Historic house in Tennessee, United States

The James Weir House (also called the Weir-McNeeley House) is a historic building formerly located in downtown Tazewell, Tennessee, United States.

It was built by James Weir around 1830 as a two-story single-pen log structure, consisting of American chestnut logs on a limestone foundation. The log frame is covered with siding.

In various times in its history, the house has served as a post office, store, inn, Civil War hospital, and library. In 1977, Samuel Gene McNeeley inherited the house from his parents, who had lived in it since 1920.

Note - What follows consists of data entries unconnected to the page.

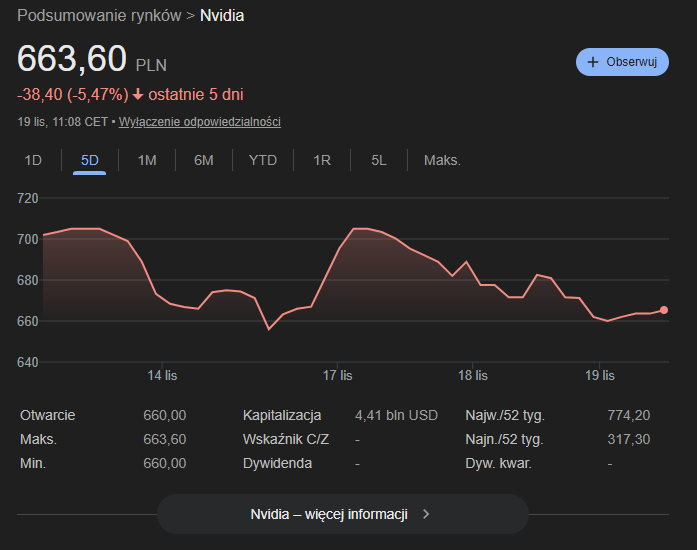Screen dimensions: 697x550
Task: Select the 1D time range tab
Action: pos(33,160)
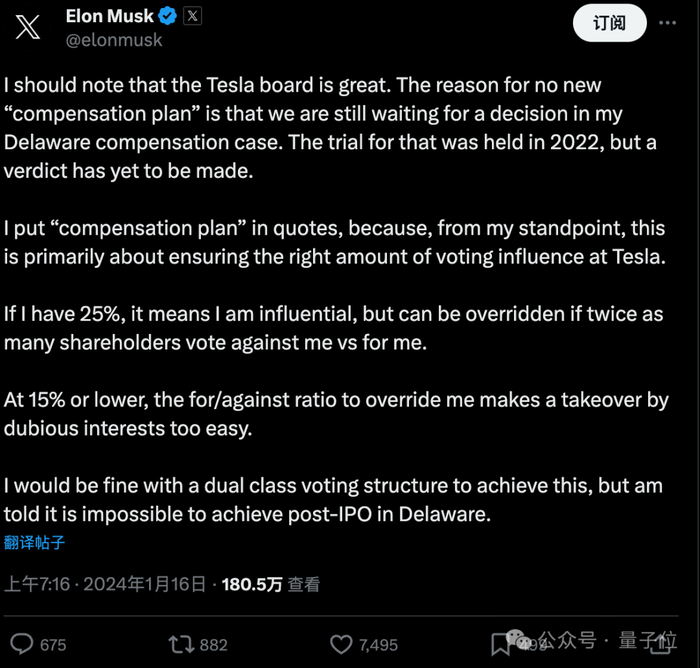Image resolution: width=700 pixels, height=668 pixels.
Task: Click the blue verified checkmark badge
Action: point(167,16)
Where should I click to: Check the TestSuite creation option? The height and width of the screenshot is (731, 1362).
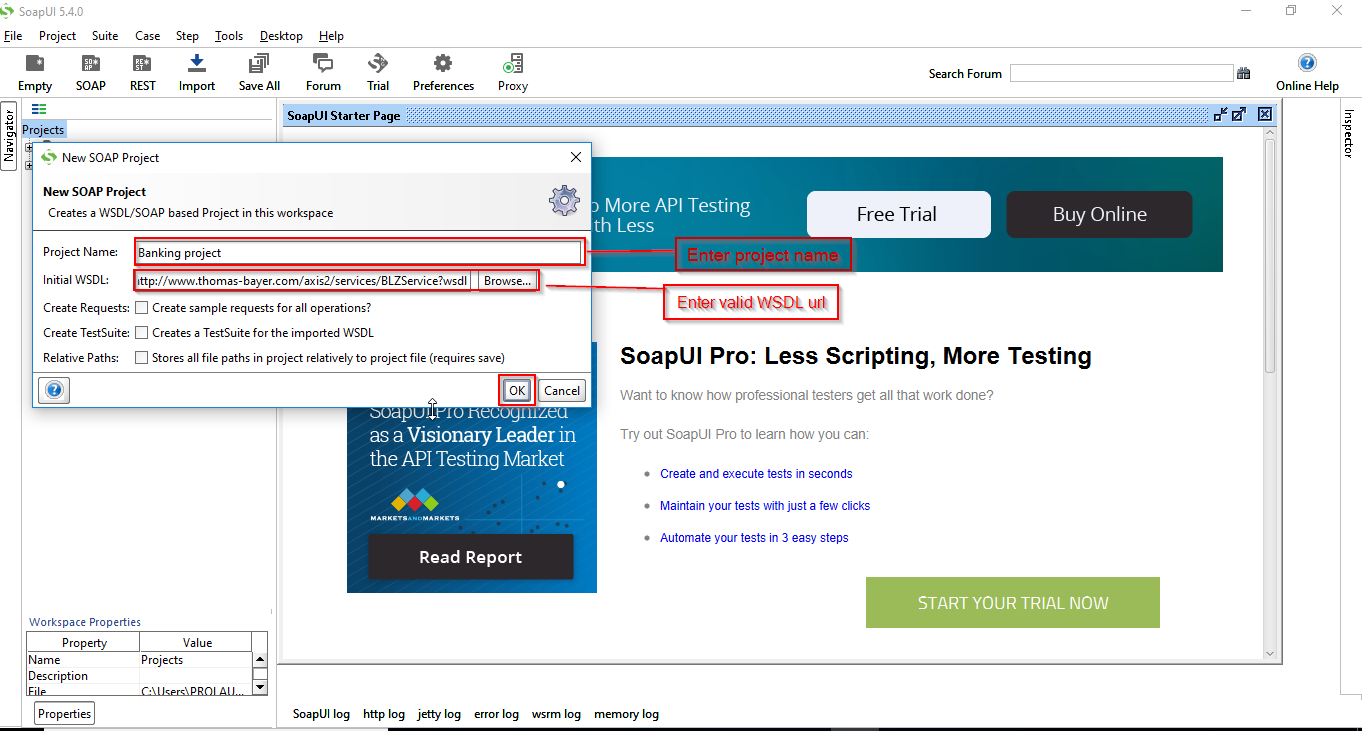pyautogui.click(x=141, y=332)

In 1979 the house was added to the National Register of Historic Places. The following year, McNeeley, a physician who lived in nearby Norris, Tennessee, sold the house to the Claiborne County government, on the condition that it be used as a library or museum. A library was opened in the house in 1982 and operated until about 2000.

In 2003 the library's board of directors opted to vacate the property, citing space concerns and the near-prohibitive cost of upkeep. In September 2004 the Claiborne County commissioners voted to return ownership of the house to Dr. McNeeley (who died in 2005).

The house was purchased in 2007 by Eleanor Yoakum and moved to her farm south of Tazewell. It was being restored to its original condition by Verlin Singleton. The restoration was expected to be completed early in 2008, after which the house was to be open to the public by appointment only. The house was removed from the National Register in 2021.